Arrival at Milford Sound set the tone for the boat excursion. Absolutely gorgeous. There is no parking at the boat docks, so you pay (dearly) to park in a lot, then walk for 20 mins or so to the docks.

There you find maybe eight different boats, each with a company selling tours of the Sound. The irony is that they all take exactly the same route – up the sound on the west side to the edge of the Tasman Sea, then back down on the east side to the dock. That symmetry is important, because they launch about 5 – 10 minutes apart from each other. So you can see a little trail of tour boats inching along after yours. It’s no problem: the boats are so dwarfed by the immensely tall cliffs that they are hardly noticeable.

It’s about a 2.5 hour tour, with plenty of time to loiter around impressive waterfalls or interesting seals.

Our cool captain eased our boat right into the spray underneath this waterfall. Everyone could get as wet as they liked! The guide said tradition has it that if you are “Kissed by the mist of this waterfall, you will emerge as if 10 years younger.” Well, we were mist kissed, and I guess we look as young as possible.

The “U” shaped valleys were carved by glaciers. Rivers tend to cut “V” shaped valleys.

As we approach the end of the tour, we again see this waterfall that features a “fountain” that seems to jut straight out from the main flow.
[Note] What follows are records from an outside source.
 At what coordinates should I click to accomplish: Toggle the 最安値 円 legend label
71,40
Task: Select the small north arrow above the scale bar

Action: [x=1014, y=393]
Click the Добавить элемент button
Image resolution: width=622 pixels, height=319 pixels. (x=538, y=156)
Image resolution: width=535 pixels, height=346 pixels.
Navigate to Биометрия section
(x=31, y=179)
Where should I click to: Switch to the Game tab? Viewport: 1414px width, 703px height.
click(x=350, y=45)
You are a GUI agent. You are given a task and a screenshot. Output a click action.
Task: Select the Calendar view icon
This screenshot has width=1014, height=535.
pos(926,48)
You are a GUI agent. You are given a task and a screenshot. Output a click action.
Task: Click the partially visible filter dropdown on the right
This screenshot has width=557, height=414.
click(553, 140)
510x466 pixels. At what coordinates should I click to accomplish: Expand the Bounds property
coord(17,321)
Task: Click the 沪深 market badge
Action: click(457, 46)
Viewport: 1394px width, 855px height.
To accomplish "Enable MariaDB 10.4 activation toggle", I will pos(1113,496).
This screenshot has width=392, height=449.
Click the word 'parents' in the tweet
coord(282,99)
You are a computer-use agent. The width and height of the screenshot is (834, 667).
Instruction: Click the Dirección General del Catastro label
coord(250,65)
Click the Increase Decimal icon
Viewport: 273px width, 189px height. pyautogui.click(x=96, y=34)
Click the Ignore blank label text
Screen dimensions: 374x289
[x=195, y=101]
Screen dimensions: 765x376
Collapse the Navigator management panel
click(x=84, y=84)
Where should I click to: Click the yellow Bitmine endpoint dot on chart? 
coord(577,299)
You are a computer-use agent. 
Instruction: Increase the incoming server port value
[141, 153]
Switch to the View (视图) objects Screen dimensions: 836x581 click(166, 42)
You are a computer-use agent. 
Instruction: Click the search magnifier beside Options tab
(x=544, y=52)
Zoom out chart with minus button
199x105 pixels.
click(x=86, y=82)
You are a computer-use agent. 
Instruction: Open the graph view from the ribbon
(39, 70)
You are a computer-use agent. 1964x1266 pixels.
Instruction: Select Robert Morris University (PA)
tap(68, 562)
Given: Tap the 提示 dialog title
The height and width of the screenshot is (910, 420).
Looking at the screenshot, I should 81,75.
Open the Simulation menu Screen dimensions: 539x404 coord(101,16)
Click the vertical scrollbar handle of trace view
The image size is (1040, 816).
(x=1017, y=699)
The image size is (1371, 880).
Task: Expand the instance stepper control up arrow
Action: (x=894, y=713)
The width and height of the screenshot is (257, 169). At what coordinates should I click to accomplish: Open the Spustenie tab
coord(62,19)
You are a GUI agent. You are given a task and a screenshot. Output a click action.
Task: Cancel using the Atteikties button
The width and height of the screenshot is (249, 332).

Our captain took us on a wonderful tour. I can recommend RealNZ tours, but I bet any of the others would have been great too.


So we drove back to Te Anau for a quick lunch, before hitting the road to Queenstown and our “real” hotel room.

Instead of that, we invited this adorable French couple to share our table at the savory pie shop, and we had such a great time we lingered for a couple of hours! Thomas and Chloe are taking a year off, to spend quality time with little Juliette, and see the world! They are in a camper van here in New Zealand. They are having a great time, and doing all kinds of adventuring activities, but admit the camper van seems a bit small. (Reinforcing that I’m glad we opted for the hotel route instead of a tiny RV!)

So we had lots of fun with our new friends, and finally, reluctantly, had to set off for Queenstown to end our week.

PS: the savory pies were delicious!!

One comment

  1. For some reason the pics in New Zealand were blank and so missed reminiscing our visit to Milford Sound a few years past.